• [Problem description]: Beginning with the line containing "At what coordinates" and going on through the line containing "Task: Click the green B wet grip badge", the lines below are to be returned exactly, pictures excluded and nothing added.

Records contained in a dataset

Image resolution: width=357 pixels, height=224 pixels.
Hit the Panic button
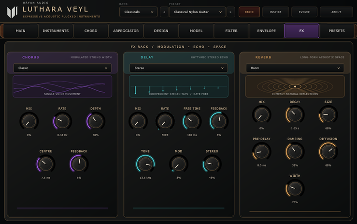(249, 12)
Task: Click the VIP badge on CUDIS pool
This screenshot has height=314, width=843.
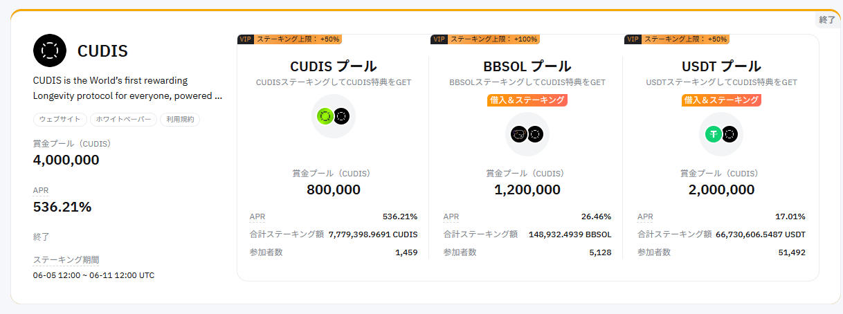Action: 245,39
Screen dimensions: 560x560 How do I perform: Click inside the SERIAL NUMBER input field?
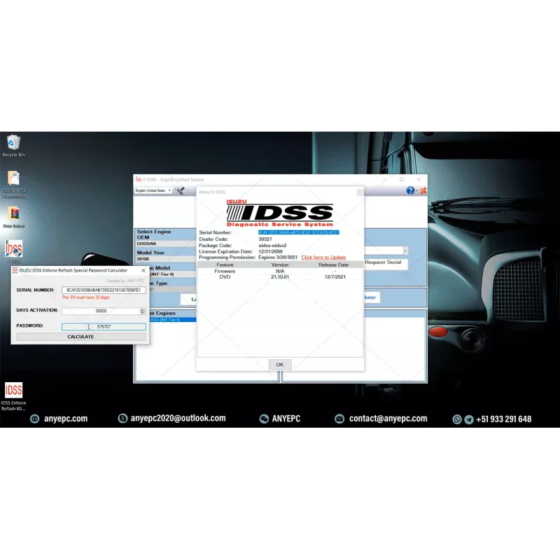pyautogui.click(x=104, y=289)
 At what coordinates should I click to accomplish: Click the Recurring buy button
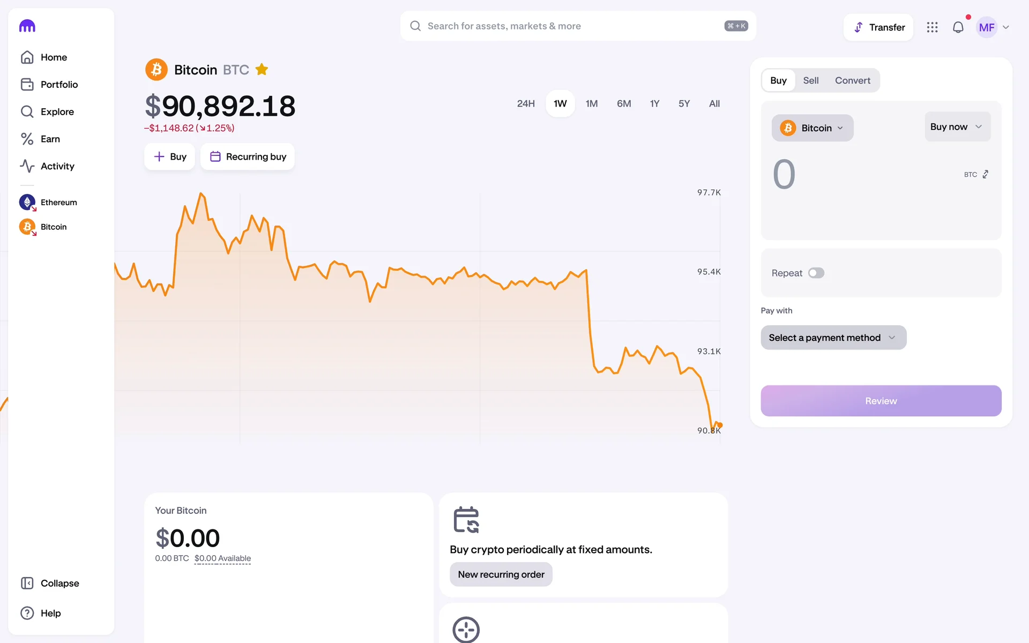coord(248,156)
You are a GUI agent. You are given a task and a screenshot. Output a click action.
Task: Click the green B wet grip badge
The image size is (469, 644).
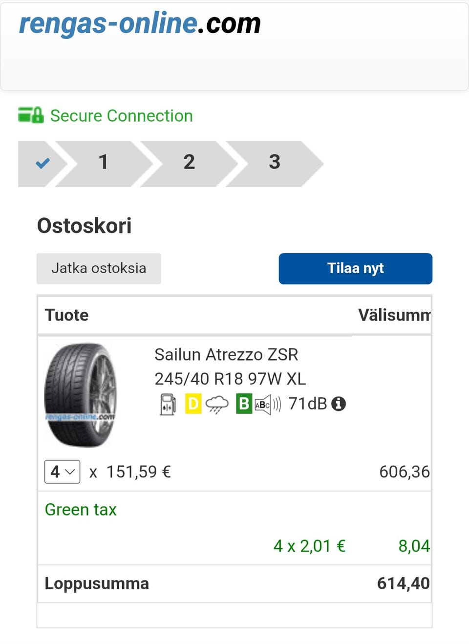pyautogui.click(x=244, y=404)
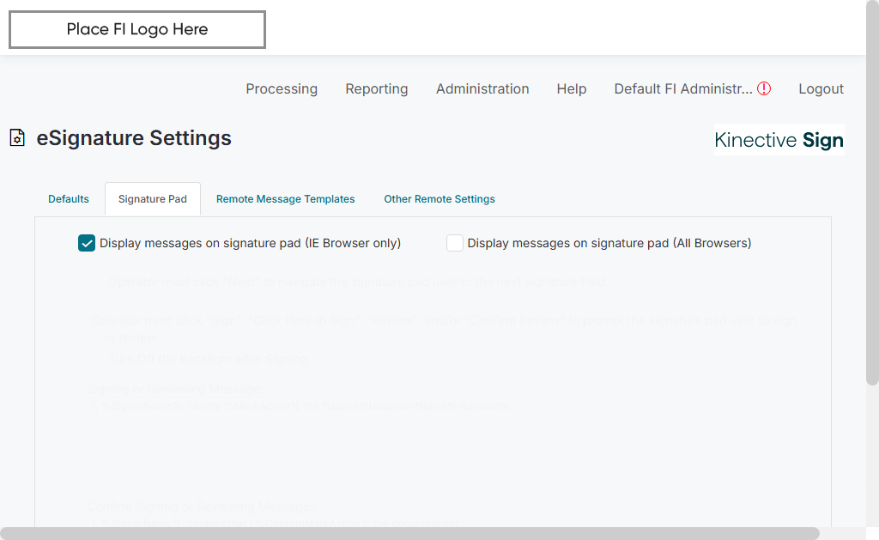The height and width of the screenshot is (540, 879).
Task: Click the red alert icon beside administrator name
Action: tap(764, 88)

---

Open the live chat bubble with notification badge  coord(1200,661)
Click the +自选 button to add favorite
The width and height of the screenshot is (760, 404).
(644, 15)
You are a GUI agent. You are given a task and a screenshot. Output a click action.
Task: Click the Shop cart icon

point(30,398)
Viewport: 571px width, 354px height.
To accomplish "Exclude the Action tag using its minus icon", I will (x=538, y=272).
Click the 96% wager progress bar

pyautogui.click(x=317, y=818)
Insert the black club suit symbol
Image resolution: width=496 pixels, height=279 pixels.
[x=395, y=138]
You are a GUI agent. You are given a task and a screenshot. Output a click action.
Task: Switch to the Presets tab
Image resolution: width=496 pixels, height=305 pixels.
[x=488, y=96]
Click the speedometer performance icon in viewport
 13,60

==

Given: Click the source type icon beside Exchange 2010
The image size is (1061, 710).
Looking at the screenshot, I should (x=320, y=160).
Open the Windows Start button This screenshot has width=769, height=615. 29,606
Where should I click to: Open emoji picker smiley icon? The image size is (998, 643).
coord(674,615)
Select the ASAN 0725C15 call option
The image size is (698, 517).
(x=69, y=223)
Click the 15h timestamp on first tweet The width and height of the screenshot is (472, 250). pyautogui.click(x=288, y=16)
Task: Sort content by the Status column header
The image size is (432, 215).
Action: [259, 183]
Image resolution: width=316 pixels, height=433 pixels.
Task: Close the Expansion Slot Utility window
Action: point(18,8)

• [Your solution]:
 At what coordinates should I click to accomplish: Click the Recurring buy button
coord(248,156)
You are a GUI agent. You are given a task and a screenshot. Output a click action.
Task: Click the green B wet grip badge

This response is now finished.